With a motorbike mishap in France, Roger Scruton discovered a lesser-known white wine
I first came to understand the rottenness of British industry in 1966, when I was in the habit of travelling the French countryside on a 500cc AJS motorbike, my only possession. Everywhere I went, this machine was caressed by admiring hands and eyes, and there was not a gars du village who wouldn't have exchanged his mother for its like.
But no British motorcycles were on sale in that wide-open market, no manufacturer had opened an office or taken out an advert, and not a spare part was to be had anywhere. When the front tyre split near Libourne in the Dordogne, I was forced to leave the bike in a garage, and return to England for a tyre.
Having been told that there were no trains until the morning, I settled with my sleeping bag under a tree. In the neighbouring field, in the last rays of the sun, a farmer was working, and he came across to inquire what I was up to. My story must have touched him, for he came back an hour later carrying bread, pâté and a bottle of wine: Entre-Deux-Mers, he explained, from his neighbour's newly rescued vineyard, and he swore it was the equal of any white wine in the world, now that the vines had been replanted.
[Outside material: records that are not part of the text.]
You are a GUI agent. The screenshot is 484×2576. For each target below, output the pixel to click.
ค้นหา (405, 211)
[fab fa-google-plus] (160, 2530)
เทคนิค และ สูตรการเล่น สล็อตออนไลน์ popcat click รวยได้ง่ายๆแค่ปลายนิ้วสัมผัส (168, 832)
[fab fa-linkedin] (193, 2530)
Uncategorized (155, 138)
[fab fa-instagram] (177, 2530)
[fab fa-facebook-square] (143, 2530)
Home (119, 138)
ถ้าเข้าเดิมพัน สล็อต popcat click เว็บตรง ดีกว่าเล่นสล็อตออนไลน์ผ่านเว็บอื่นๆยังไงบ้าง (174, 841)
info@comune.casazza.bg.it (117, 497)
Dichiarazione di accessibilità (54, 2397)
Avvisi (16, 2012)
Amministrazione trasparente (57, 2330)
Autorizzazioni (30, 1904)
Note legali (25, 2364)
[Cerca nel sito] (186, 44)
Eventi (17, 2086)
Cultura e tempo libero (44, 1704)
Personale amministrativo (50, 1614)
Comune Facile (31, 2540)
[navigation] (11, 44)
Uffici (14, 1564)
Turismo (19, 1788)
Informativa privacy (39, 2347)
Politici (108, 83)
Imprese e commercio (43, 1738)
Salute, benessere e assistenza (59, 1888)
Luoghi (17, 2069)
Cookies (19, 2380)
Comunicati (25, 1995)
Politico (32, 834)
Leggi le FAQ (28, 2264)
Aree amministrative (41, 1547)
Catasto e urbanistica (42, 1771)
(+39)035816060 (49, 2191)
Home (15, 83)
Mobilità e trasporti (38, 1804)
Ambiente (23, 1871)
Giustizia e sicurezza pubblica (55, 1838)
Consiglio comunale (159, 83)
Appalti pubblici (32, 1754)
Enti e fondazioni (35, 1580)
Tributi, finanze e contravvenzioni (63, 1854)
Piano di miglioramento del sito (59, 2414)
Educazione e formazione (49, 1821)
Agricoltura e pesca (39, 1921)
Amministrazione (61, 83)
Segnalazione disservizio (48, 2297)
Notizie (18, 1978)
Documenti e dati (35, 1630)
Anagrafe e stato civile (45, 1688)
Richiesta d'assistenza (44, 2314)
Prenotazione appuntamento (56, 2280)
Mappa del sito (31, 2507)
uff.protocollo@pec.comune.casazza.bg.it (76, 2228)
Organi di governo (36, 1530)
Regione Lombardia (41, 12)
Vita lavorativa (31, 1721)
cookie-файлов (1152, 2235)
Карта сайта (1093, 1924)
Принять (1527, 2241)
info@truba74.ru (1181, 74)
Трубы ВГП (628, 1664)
The partiality of the true patriot always persuades me, and I eagerly set out to confirm the judgement. On that calm summer night outside the village of Vayres, with the Dordogne River glinting in the distance and a heart full of gratitude, I was easily converted to this wine, which I had known previously only as the cheapest white in the Jesus College buttery.
What I did not know, however, was that Vayres is not a white-wine village at all, but the centre of a district that has been known since the 19th century for its reds, and was allowed its own appellation in 1931. Not to be confused with the more famous Graves on the left bank of the Garonne, Graves de Vayres produces full, flavoursome wines, rich in minerals from the gravelly soil that is acknowledged in its name. The Château Belair 2001 on offer from Corney & Barrow is an excellent example of the appellation. This Cabernet-based wine is full of character, with bright minerals shining through its canopy of fruit, and a hint of iron and leather, like the wine in which Sancho Panza detected the taint of a bunch of keys. Five years in the bottle have smoothed away the rough edges without destroying its robust peasant virtues.
Impossible to confuse with the velvety wines of Graves proper, it is made for big, rough dinners, such as the leftover bits of pork from our farmers' party. These, mixed with slimy beans and perked up with pepper, went roaring down the tube ahead of this cheerful potion, just as I had roared through the vineyards that produced it all those years ago.